Bringing transparency to federal inspections
Tag No.: A2406
Based on review and interview the facility failed to perform an appropriate medical screening examination in the emergency department (ED) to determine if the patient was stable or had an emergency medical condition in 1(#1) of 10 (#1-10) charts reviewed.
The complainant stated that she had been tested for COVID-19 on 12-2-21 at her physicians office and was positive. Patient #1 was given prescriptions and a number to call to schedule antibody infusion. She called to schedule the infusion but was told they were no longer doing infusions at this location. On December 3, 2021, Patient #1 decided to seek treatment at the ED for increasing symptoms that included cough, fatigue, body aches and fever.

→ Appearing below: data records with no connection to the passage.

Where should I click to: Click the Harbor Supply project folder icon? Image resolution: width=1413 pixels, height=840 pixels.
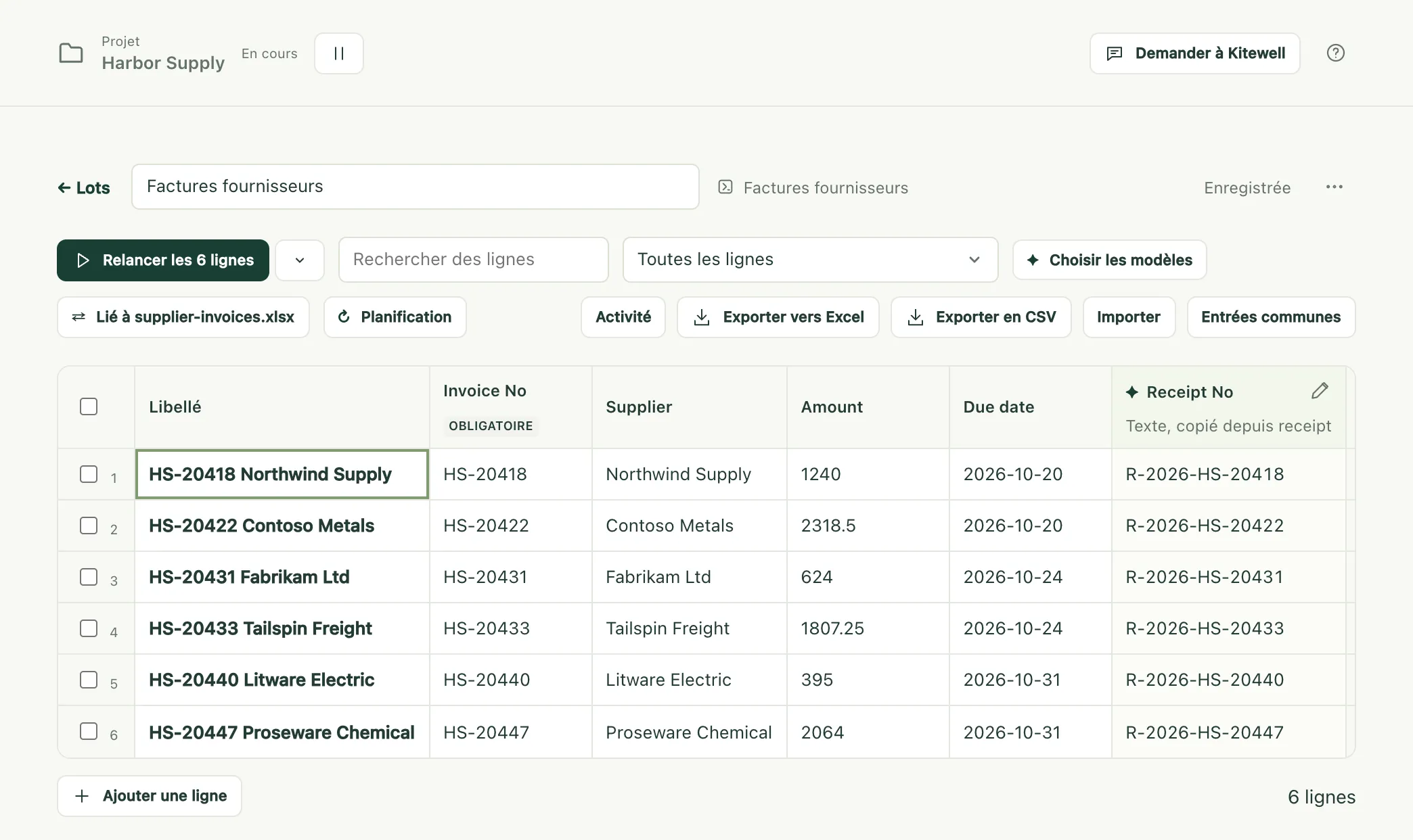pyautogui.click(x=71, y=53)
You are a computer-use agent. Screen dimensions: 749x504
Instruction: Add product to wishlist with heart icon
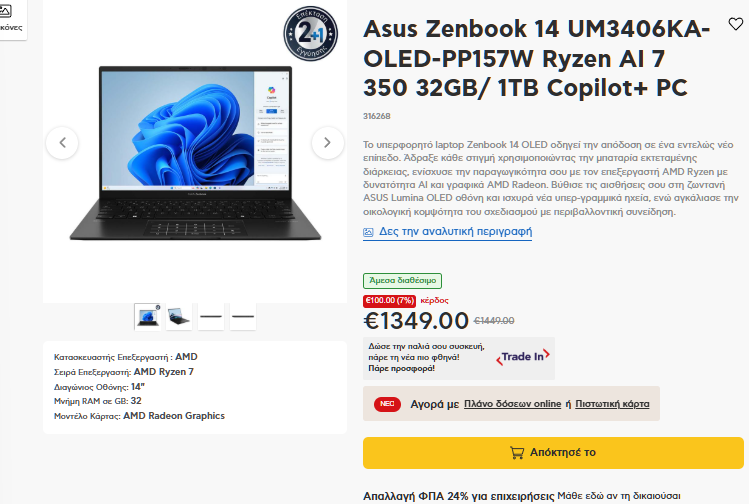coord(736,24)
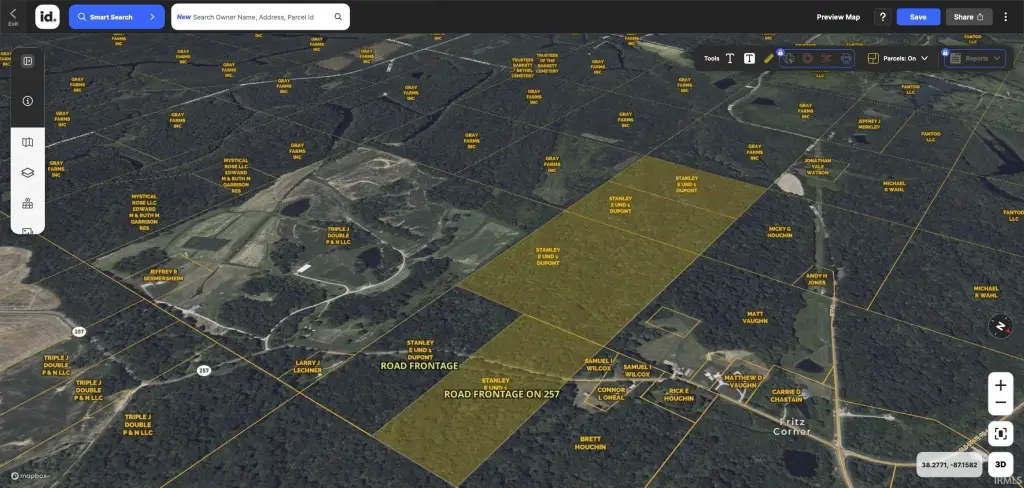This screenshot has height=488, width=1024.
Task: Open the Preview Map view
Action: click(838, 17)
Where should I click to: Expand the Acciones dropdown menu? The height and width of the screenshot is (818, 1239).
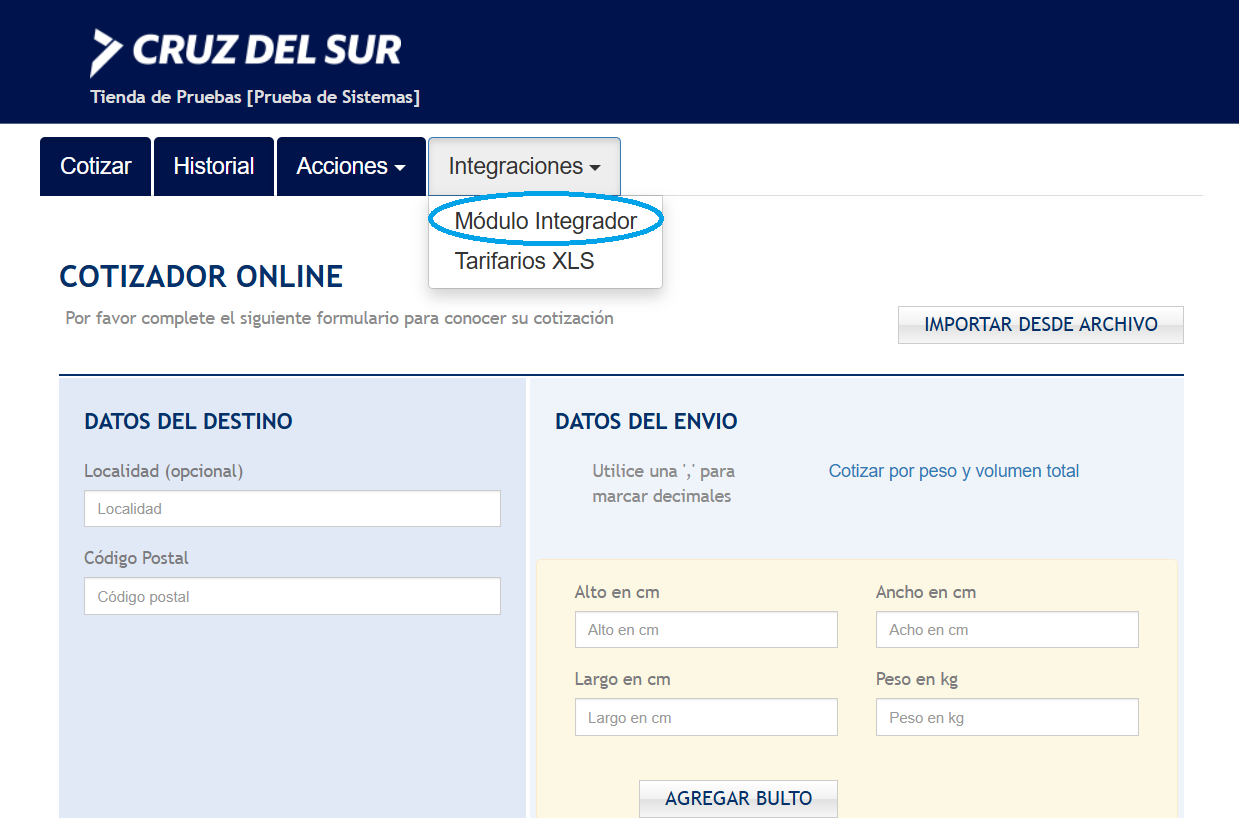click(351, 166)
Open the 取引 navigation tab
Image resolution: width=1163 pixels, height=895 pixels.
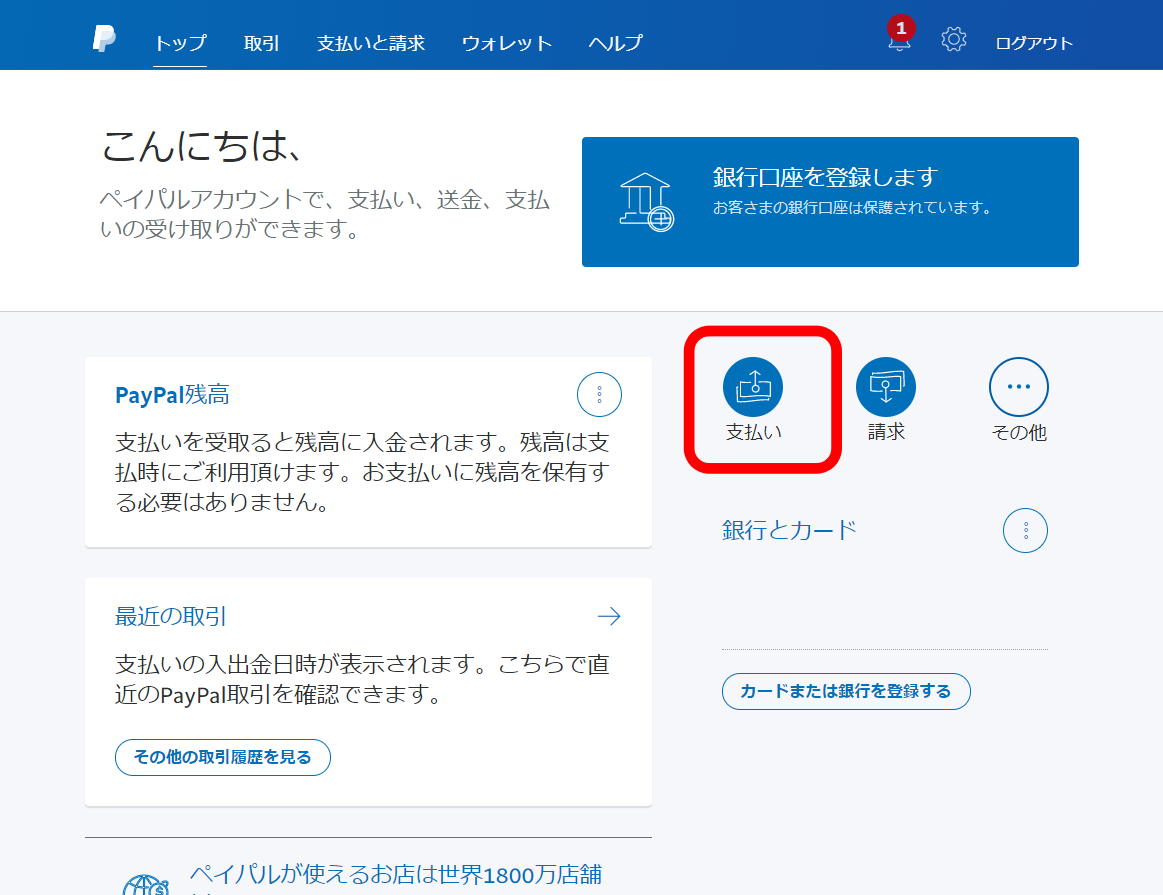coord(262,43)
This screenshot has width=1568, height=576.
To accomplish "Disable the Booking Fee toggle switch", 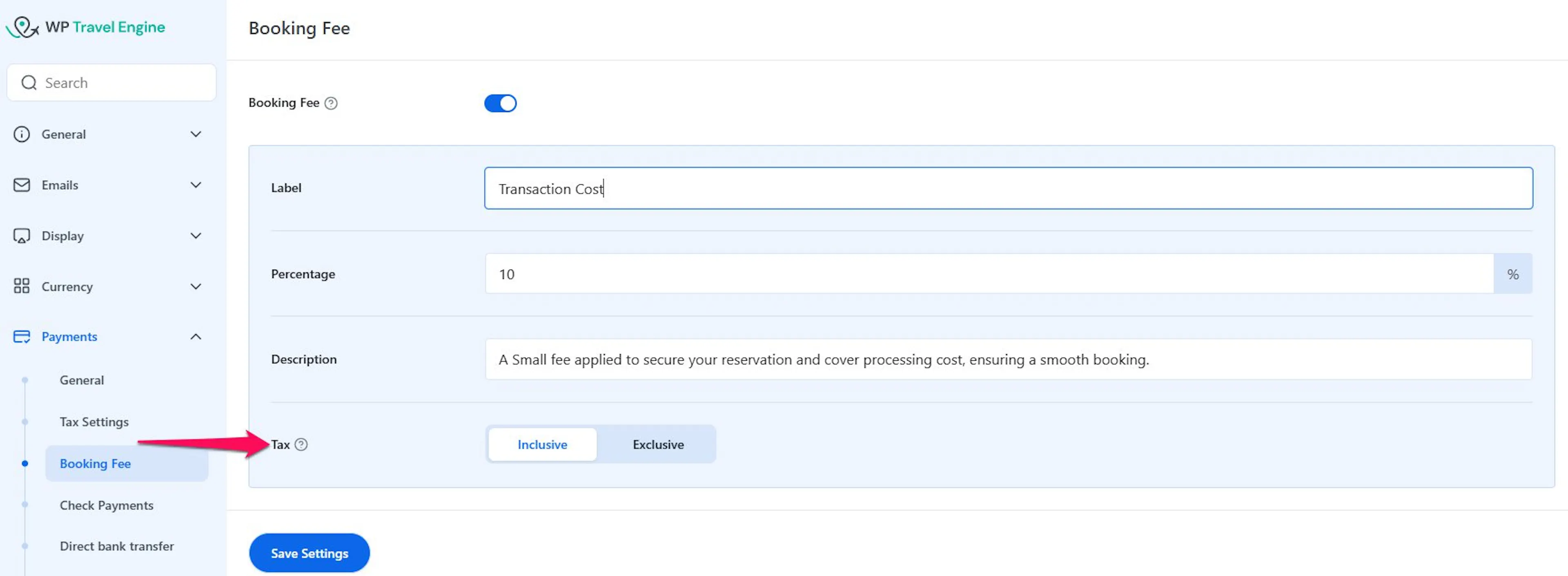I will (500, 103).
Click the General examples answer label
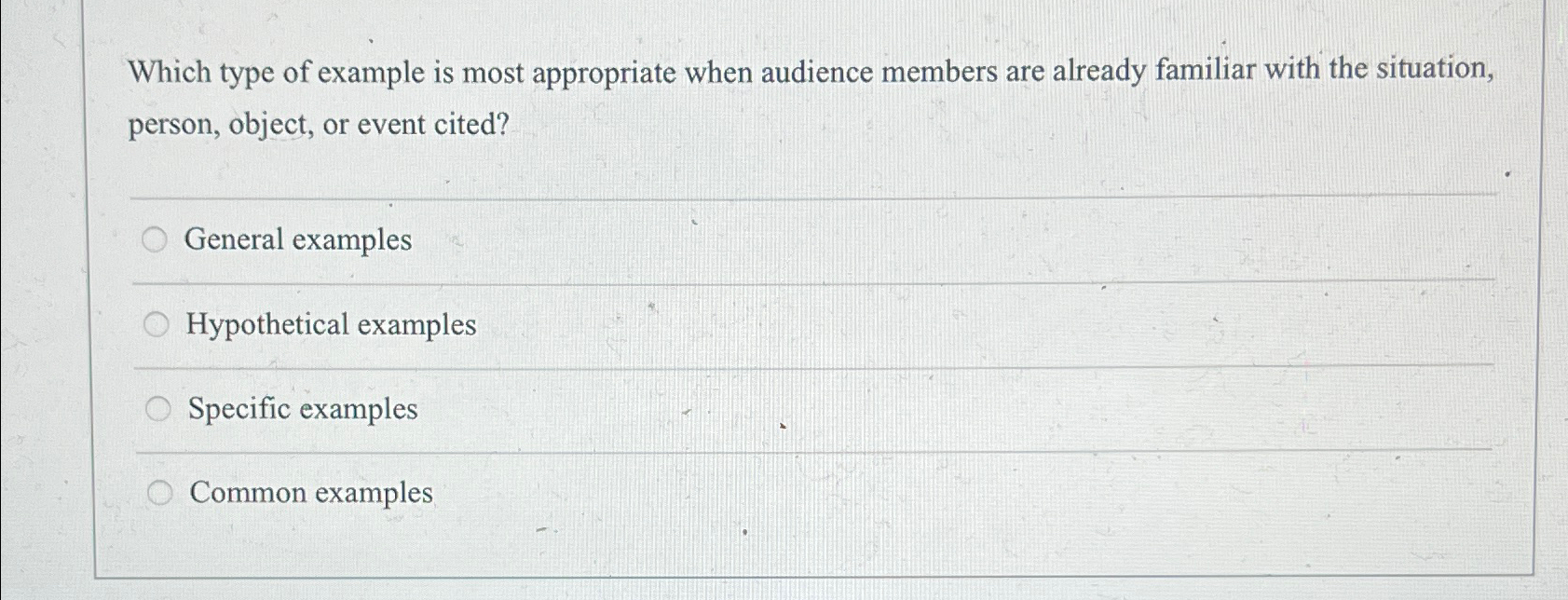The height and width of the screenshot is (600, 1568). click(x=296, y=239)
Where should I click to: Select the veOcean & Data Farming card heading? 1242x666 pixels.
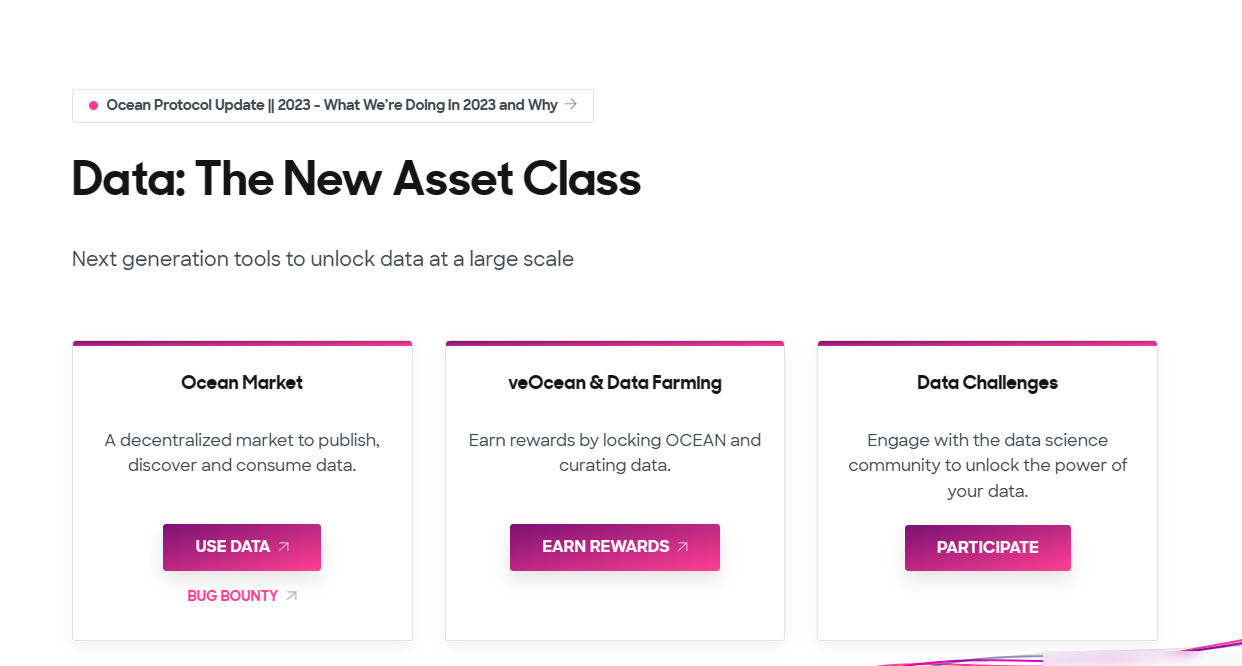(x=615, y=382)
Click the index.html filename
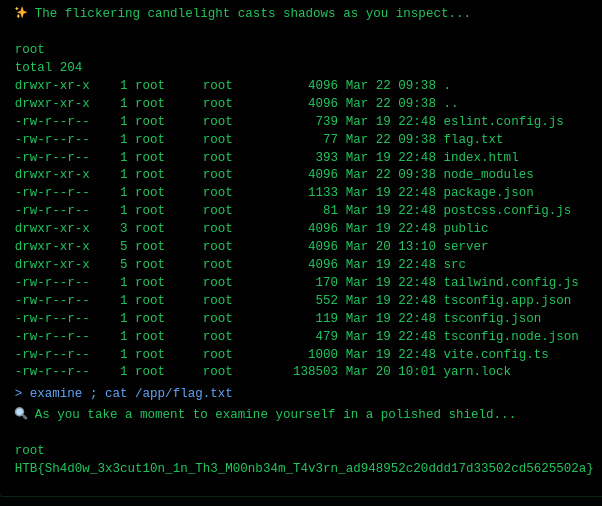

Review of patient #1's chart revealed she came to the facility on 12-3-21 at 1600 (4:00PM). The patient was registered by the clerk at 1639 (4:39PM). The chart stated the complaint was "COVID + headache and weakness." The patient signed all the consents for treatment, her driver's license, insurance information, and supplement insurance information were placed in the record. Review of the chart on the "Patient Care Timeline" stated, "17:03 (5:03PM) ED Disposition set to LWBS before triage."
Review of the patient's chart revealed the nurse partially triaged the patient. The nurse had documented that the patient had no medication changes as of 12/3/21. A medical, surgical, family, and tobacco use history was documented. There were no vital signs documented. Review of the chart revealed documentation on 12-3-21 under Disposition, "Pt wants Covid infusion explained infusion could not be given at this time of day. Pt will return tomorrow AM for infusion." There was no signature on who wrote this statement or at what time. The chart stated that a "summary of care document was sent to _____(Staff #10 D.O.)." There was no physician note on the chart that the patient was seen by the physician or triaged out by a physician.
An interview with Staff # 2 was conducted on 4-12-22. Staff #2 confirmed that nurses are not able to triage patients out and the patient should have been seen by a physician.